Tumor samples from a single patient with melanoma provided researchers with new information about gene expression profiles that could inform immunotherapy treatments in the future.

Some immunotherapies may be failing not because of gene alterations, but because proteins are impeding immune responses, according to researchers at the Johns Hopkins Bloomberg~Kimmel Institute and Memorial Sloan-Kettering Cancer Center. The collaborators compared variations in protein expression in tumor samples from a single melanoma patient and discovered some of the mechanisms underlying response or resistance to immunotherapy agents.

The “proof-of-concept” findings, published online in Clinical Cancer Research, point to distinct variations not in the genetic code of each tumor sample, but in the expression levels of certain proteins encoded by normal genes.

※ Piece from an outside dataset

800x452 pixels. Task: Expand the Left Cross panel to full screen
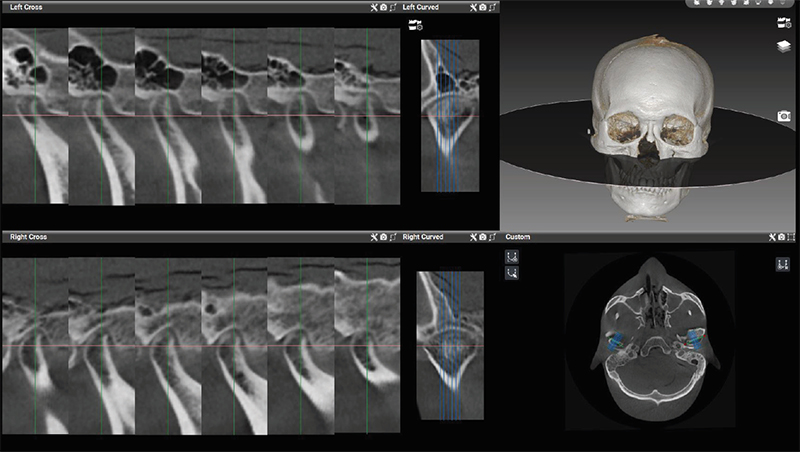click(393, 7)
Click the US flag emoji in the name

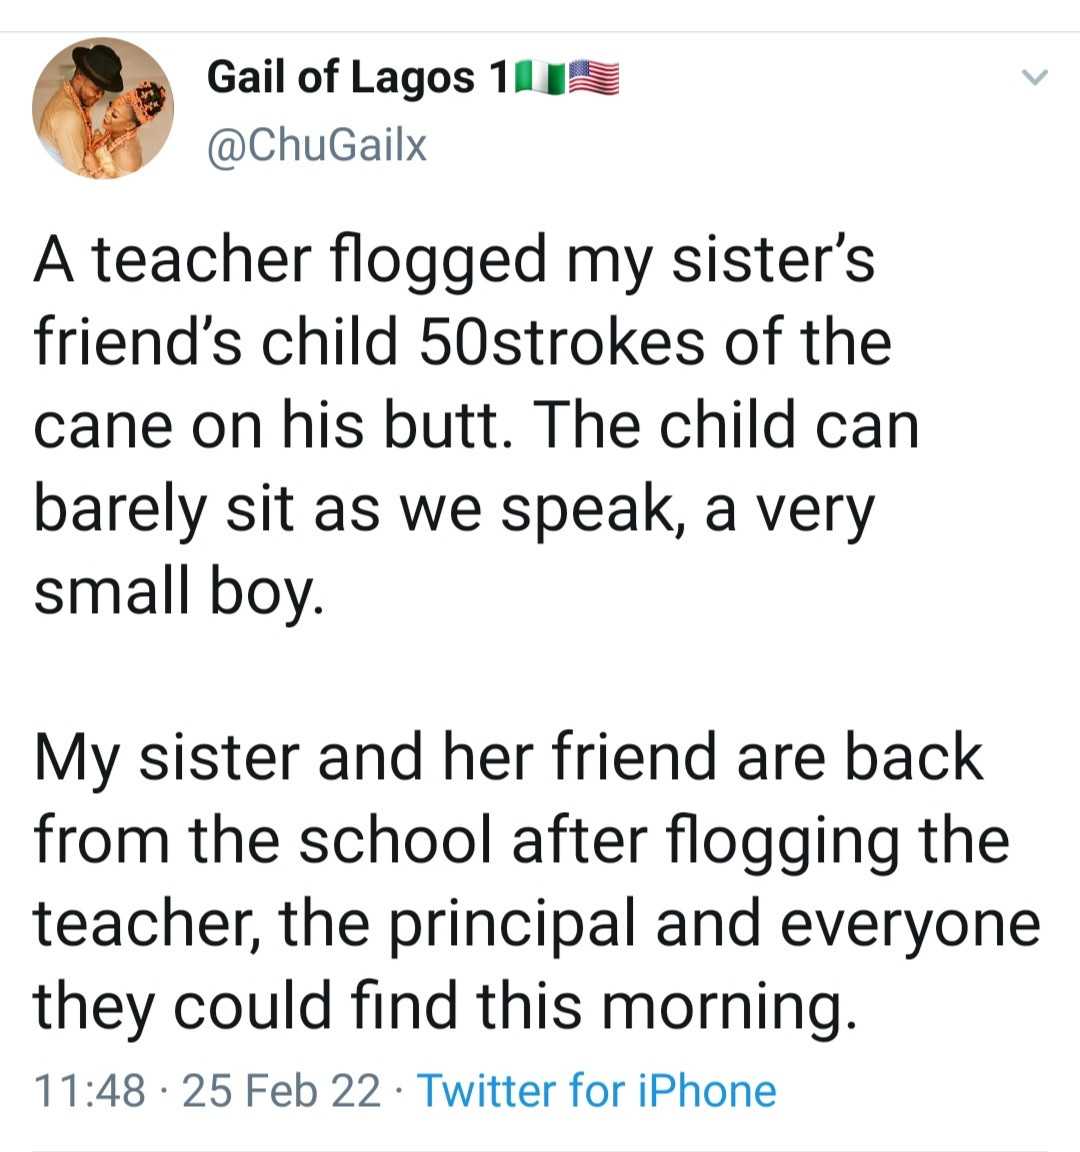[594, 79]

Checkpoint inhibitors have shown incredible promise. However, they don’t work consistently in all cancer types or even among different patients with the same type of cancer. Study investigator Suzanne Topalian, MD, a professor in the Department of Surgery at the Johns Hopkins University School of Medicine and an associate director for the Bloomberg~Kimmel Institute in Baltimore, Maryland, said one checkpoint inhibitor (an anti-PD-1) causes cancers to shrink in about 60% of patients with advanced Hodgkin lymphoma, and in about 20% of those with head and neck, lung, and bladder cancers. In addition, responses can vary even among different tumor sites in the same patient.

To investigate these uneven responses, Dr. Topalian and colleagues examined 26 tumors from one 60-year-old patient with melanoma. The patient received anti-PD-1 therapy at Johns Hopkins for 6 months before his sudden death from a non–cancer-related cause. He had been treated for 15 months before his death with a different checkpoint inhibitor (anti-CTLA-4). His physicians received permission to perform a research autopsy soon after his death. Samples from four of the patient’s tumors were collected over a 5-year period prior to his death and the remaining 22 were removed during autopsy.

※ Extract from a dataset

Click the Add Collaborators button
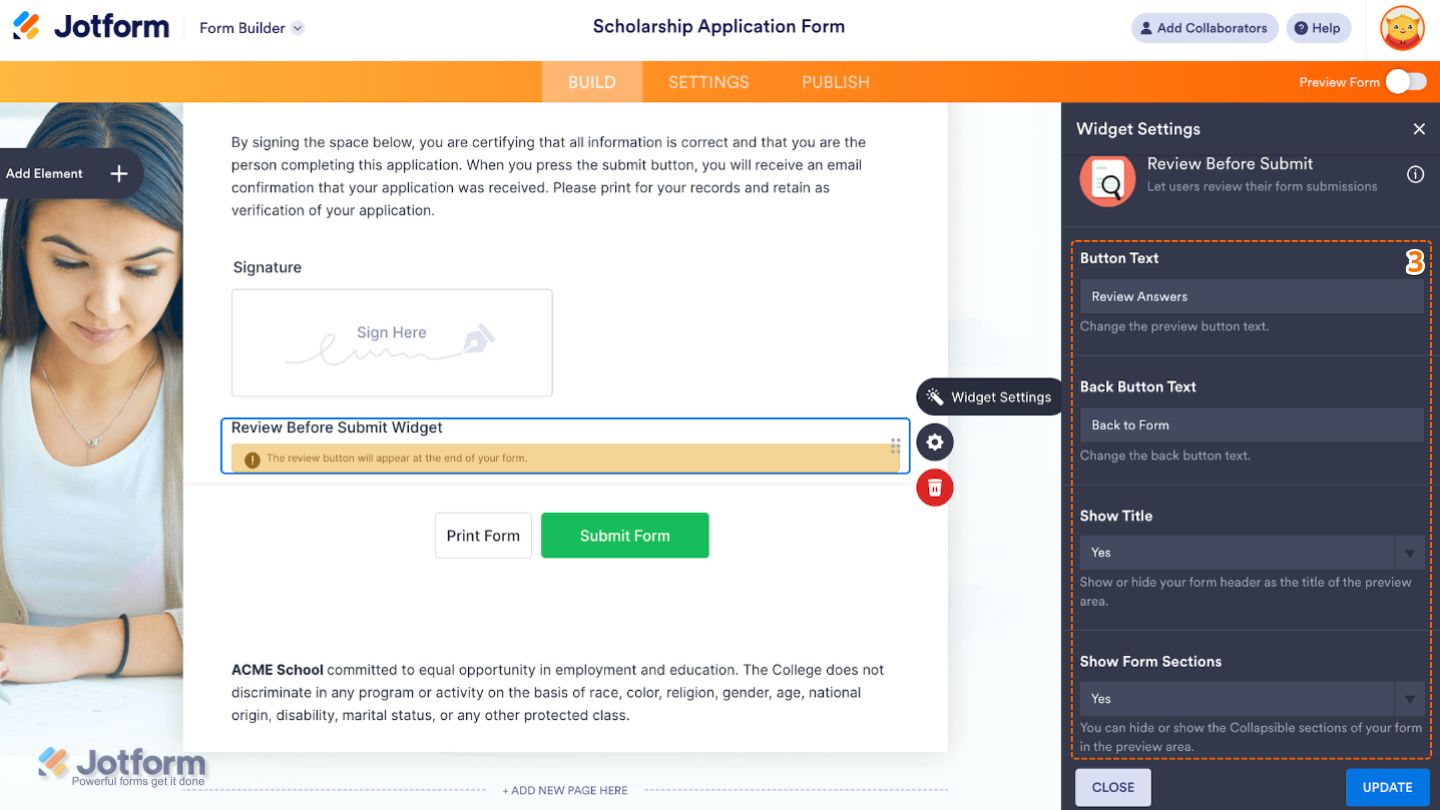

During the patient’s treatment, tumor surveillance with CT scans and clinical examinations showed that some tumors were shrinking in response to immunotherapy, while others continued to grow. The patient’s history and the unusual access the researchers had to the large number of tumors before and immediately after his death were helpful in providing some important clues.

The researchers looked at the tumors’ gene expression profiles, which show how active each gene is in producing proteins. They discovered clear differences between the regressing and progressing tumors; those that didn’t respond to anti-PD-1 expressed approximately 2,000-fold more activity in the LAMA3 gene, which is responsible for producing a protein molecule that helps cells stick together.

The nonresponding tumors also had about 4-fold more activity in the CXCR2 gene, which is associated with the migration of neutrophils. “We conclude that gene expression analysis is a potentially powerful tool for discovering the Achilles heel for each tumor,” said Dr. Topalian.